Как же – а ты, Ким, больше позволяй делать из тебя идиота. Сиди с развешанными ушами, в то время как Ал и не собирается мешать христианскому восстанию. Возможно, оно ему даже выгодно, иначе стал бы он пристраивать к гаденышу родную дочь?! Якобы пропавшую Марико Ким обнаружил совершенно случайно, когда сам посещал с дружеским визитом и одновременно тайной инспекцией тамошнего даймё. Он сразу же узнал длинноносую, с вечно всклокоченными волосами дочь приятеля и первым делом хотел отписать Алу, что та отыскалась.
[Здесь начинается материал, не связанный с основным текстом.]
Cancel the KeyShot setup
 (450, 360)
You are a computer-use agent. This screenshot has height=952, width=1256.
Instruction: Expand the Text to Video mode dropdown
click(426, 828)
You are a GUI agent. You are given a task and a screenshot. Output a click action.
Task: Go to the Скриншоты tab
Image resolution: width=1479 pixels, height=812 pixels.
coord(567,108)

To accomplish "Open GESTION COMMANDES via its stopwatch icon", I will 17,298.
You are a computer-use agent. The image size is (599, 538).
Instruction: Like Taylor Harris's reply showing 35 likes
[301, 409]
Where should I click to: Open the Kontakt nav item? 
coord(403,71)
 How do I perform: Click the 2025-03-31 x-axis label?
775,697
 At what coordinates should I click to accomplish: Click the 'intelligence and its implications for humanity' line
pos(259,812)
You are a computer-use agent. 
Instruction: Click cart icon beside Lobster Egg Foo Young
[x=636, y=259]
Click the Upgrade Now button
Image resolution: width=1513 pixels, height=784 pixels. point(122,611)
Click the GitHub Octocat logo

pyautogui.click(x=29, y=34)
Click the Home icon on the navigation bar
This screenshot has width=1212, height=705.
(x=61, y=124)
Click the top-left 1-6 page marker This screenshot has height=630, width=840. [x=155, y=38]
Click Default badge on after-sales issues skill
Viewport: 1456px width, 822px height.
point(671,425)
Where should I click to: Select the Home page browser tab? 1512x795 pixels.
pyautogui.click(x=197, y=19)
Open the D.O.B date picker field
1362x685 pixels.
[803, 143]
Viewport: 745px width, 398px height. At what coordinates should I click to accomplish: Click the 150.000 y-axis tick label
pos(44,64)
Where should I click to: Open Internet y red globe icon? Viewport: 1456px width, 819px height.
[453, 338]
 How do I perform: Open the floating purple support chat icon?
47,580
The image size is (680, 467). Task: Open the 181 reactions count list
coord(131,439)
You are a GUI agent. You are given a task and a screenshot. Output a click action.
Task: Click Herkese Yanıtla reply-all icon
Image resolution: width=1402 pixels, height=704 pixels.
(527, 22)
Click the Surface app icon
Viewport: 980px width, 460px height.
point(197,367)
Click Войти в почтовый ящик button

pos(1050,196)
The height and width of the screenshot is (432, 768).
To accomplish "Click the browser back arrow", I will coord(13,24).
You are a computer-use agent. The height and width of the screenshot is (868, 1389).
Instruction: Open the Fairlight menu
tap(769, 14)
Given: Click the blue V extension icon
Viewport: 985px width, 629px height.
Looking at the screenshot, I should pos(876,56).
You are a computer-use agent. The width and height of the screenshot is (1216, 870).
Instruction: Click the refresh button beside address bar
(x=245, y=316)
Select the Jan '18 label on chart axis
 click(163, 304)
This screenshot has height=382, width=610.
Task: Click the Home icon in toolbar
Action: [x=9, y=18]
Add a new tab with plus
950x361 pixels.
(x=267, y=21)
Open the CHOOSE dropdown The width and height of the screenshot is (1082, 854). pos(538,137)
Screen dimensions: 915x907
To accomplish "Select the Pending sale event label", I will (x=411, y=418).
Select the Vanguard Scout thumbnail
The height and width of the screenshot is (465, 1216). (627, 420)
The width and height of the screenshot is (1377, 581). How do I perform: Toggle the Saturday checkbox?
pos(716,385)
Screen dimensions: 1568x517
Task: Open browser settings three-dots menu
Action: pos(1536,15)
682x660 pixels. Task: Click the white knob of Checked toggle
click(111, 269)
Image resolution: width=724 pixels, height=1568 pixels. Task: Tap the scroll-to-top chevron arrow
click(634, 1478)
Но, немного поразмыслив, решил не спешить и оглядеться.
С девчонкой тоже было не все гладко. Ал выдал ее замуж за самурая Дзёте Омиро с Хоккайдо, служившего в то время в Нагасаки десятником в войске у даймё Терадзава. А потом они оба якобы пропали без вести. Щас! Пропали! Кто ищет – тот всегда найдет. И Ким нашел. Сначала пришел доклад с Хоккайдо о том, что отец Дзёте проштрафился и был вынужден совершить самоубийство, вслед за ним ушла и мать. А вот сын и его семья… здесь все было заковыристее.
Впрочем, в записях о делах в войске у Терадзава-сан не значилось, что члены семьи Дзёте были казнены или приговорены к сэппуку. Но зато они вдруг исчезли из всех списков. Раз. И в расчетных ведомостях нет ни слова о выдаваемом самураю Дзёте рисе. В прошлом месяце значилось, а тут точно корова языком слизнула.
Не было и сообщений о переводе, хотя семья реально убралась из Нагасаки. Почему убралась, а не померла, скажем… от бубонной чумы или отравления тухлой рыбой? Было и липовое свидетельство о смерти, но Ким ему сразу же не поверил. Во-первых, потому что сей документ не подкреплялся никакими сообщениями о кремировании и связанными с этим расходами. А если отец и мать Дзёте умерли и других родственников не было, хоронить молодую пару по правилам следовало из казны, и об этом должна была сохраниться отдельная запись.
Ким потратил несколько лет, безрезультатно пытаясь проникнуть в тайну исчезновения дочери Ала, и вдруг наткнулся на Марико, повзрослевшую, но такую же странную и шебутную, как и прежде.